:: EXTRACTED DATA ::
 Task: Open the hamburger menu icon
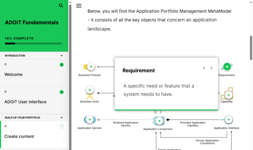[x=79, y=6]
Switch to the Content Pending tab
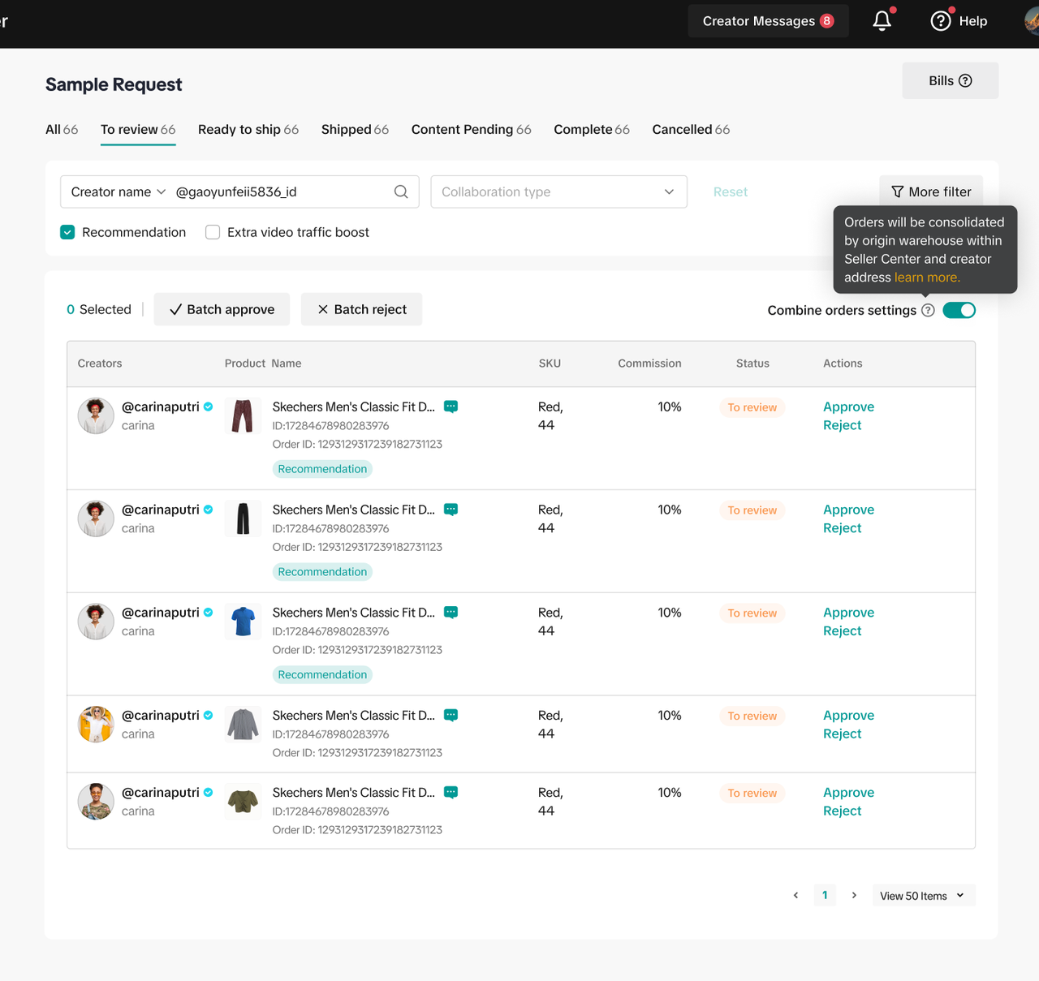Viewport: 1039px width, 981px height. (471, 130)
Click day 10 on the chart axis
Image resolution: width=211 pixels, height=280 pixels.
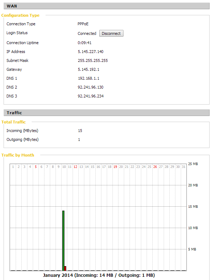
:::
WHAT IS REQUIRED
Give the data above again, exactly, with every picture removed.

THE ANSWER
 Task: Open the hamburger menu icon
[x=79, y=6]
Switch to the Content Pending tab
Viewport: 1039px width, 981px height. (471, 130)
Click day 10 on the chart axis
Image resolution: width=211 pixels, height=280 pixels.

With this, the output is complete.